Lógicamente inquietos por la salud laboral de los trabajadores y de la población en general, los dirigentes de CC OO constatan en su estudio que España excedió más de lo deseable la emisión de gases de efecto invernadero a la atmósfera durante los últimos veinte años. Y razón no habrá de faltarles.

Extraña un tanto, sin embargo, que los sindicalistas constaten con satisfacción el hecho de que la crisis inmobiliaria vaya a redundar en un descenso de las emisiones de CO2 a la atmósfera, con los benéficos efectos que eso tendrá sin duda para la reducción del agujero en la capa de ozono. Efectivamente, la previsible quiebra de las industrias vinculadas a la construcción, tales que la del cemento, la cal y el ladrillo, está haciendo bajar ya en un porcentaje que Comisiones Obreras califica de "significativo" la contaminación del aire que se respira en España.

La noticia ha de considerarse buena e incluso resultaría magnífica de no ser porque el derrumbe del imperio del ladrillo esté mandando al paro a varios miles de trabajadores cada día. Ahora que el desempleo crece en progresión geométrica a un ritmo de casi 200.000 nuevos ex trabajadores por mes, parecería más lógico que los sindicatos se preocupasen por esos asuntos antes que por el deterioro -sin duda lamentable- del medio ambiente. Pero ya se ve que no es así.

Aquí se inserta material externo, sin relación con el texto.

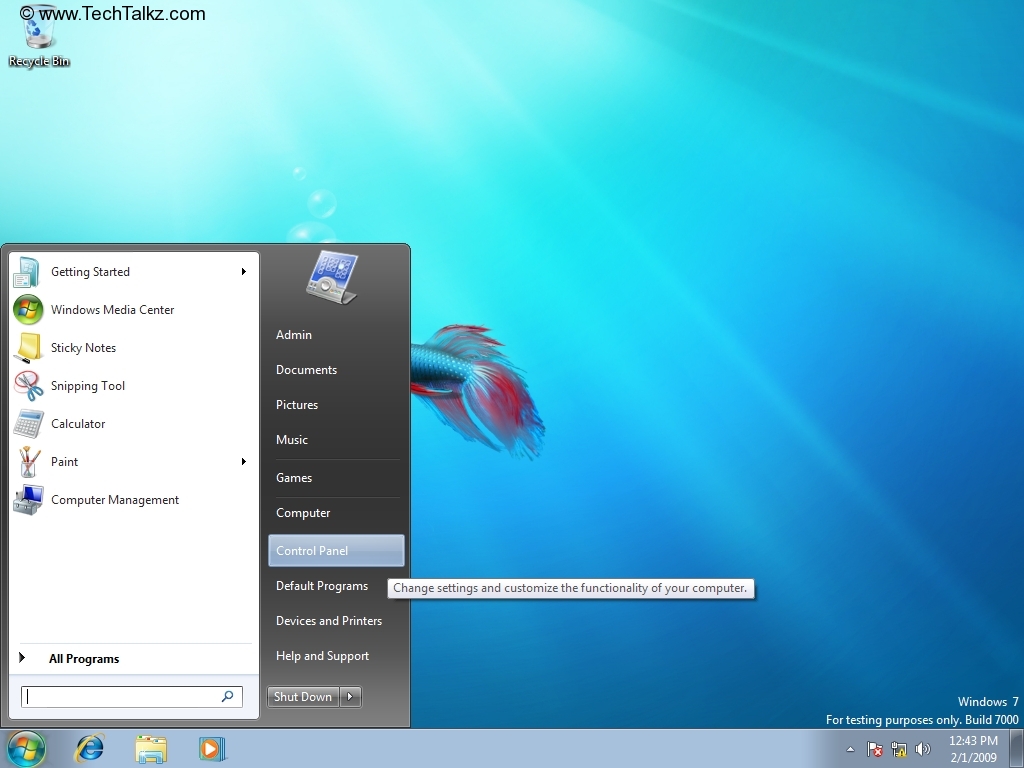The width and height of the screenshot is (1024, 768).
Task: Open the Action Center flag icon
Action: (x=874, y=749)
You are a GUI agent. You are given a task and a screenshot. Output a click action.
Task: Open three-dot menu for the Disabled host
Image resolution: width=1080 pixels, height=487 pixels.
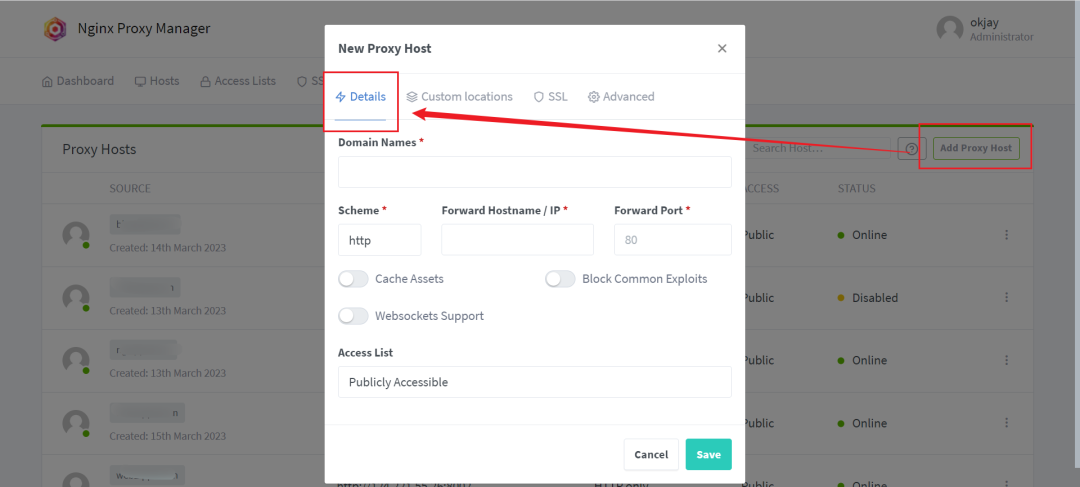point(1006,298)
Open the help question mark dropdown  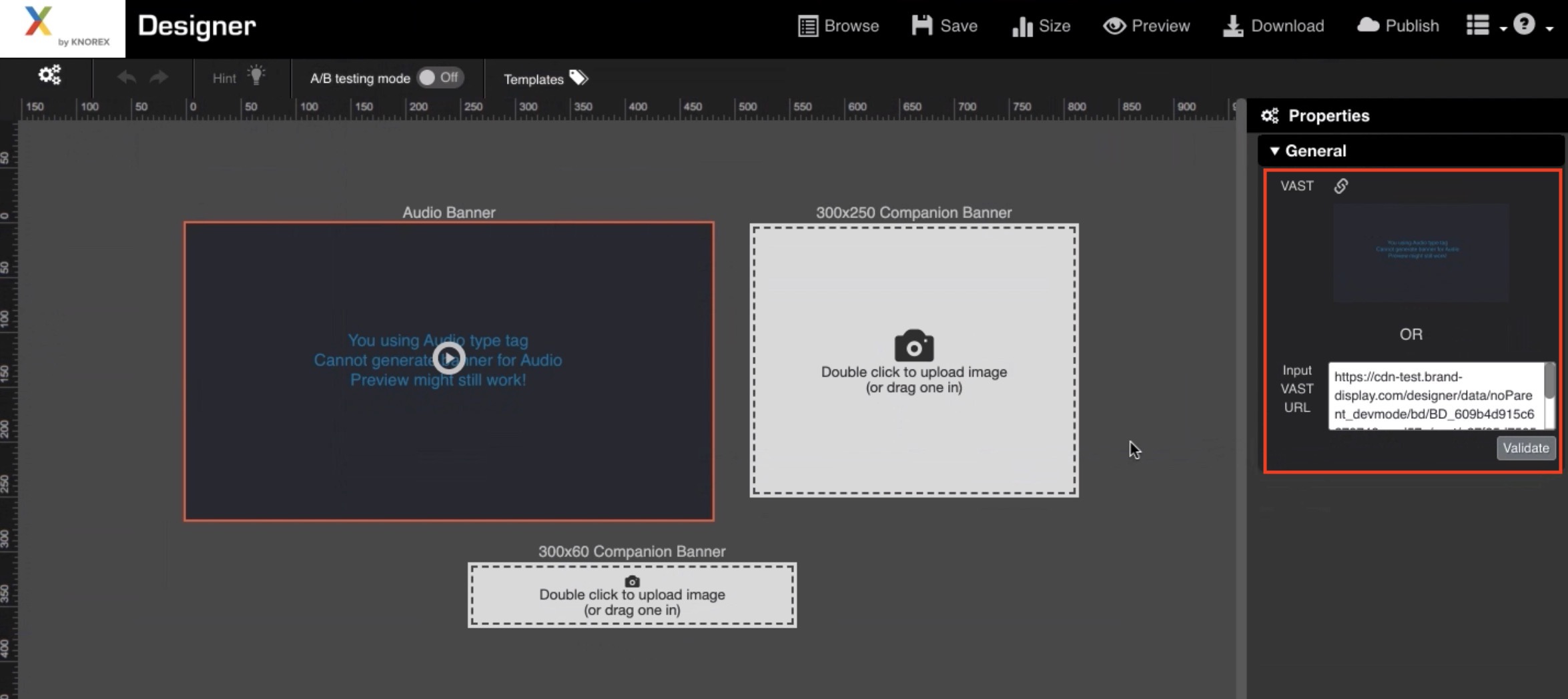[x=1532, y=26]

Las gentes antiguas solían pensar, en su inocencia, que el propósito de cualquier sindicato es defender el empleo de quienes lo tienen además de exigirlo para aquellos que militen en las filas del paro. Se suponía que los sindicalistas quieren trabajo y por tanto industrias capaces de proporcionarlo; pero el orden de preferencias parece haber cambiado a favor de las exigencias del medio ambiente.

Llevada al extremo, esta nueva teoría sindical no sólo obligaría al cierre de las pocas -pero inevitablemente contaminantes- industrias de las que España y no digamos ya Galicia disponen. Además de eso, habría que tomar medidas urgentes contra las vacas que, según la Organización de las Naciones Unidas para la Alimentación, expelen a la atmósfera por su tubo de escape más gases que todos los automóviles del país en su conjunto.

Bastaría con eliminar a las marelas para que Galicia se convirtiese en un bucólico reino de verdes y desiertos prados, apto para inspirar las églogas pastorales de Virgilio. Puede que tal medida desatase la pérdida de miles de empleos en la ganadería e incluso la llegada de la hambruna, pero a cambio los gallegos -y quienes nos visitasen- disfrutaríamos de un aire limpio y de lo más alimenticio.

Habrá quien atribuya la repentina vocación ecologista de los sindicatos -o al menos de uno de ellos- al hecho de que se financien mayormente con las aportaciones de los Presupuestos Generales del Estado. Arguyen quienes así opinan que los encargados de defender a los trabajadores viven básicamente, al igual que la Iglesia y las organizaciones no gubernamentales, del dinero que les da el Gobierno.

Si tal hipótesis fuese cierta, nada parecería más lógico que se preocupasen del medio ambiente y hasta del cuidado de los jardines en medio de una de las crisis más abrumadoras del siglo. Cualquier cosa antes que ocuparse de la cada día más agobiante situación de los miles de trabajadores que mes tras mes alargan las colas frente a las oficinas de empleo. Contra el paro, ningún remedio mejor que la ecología. Y a vivir del aire.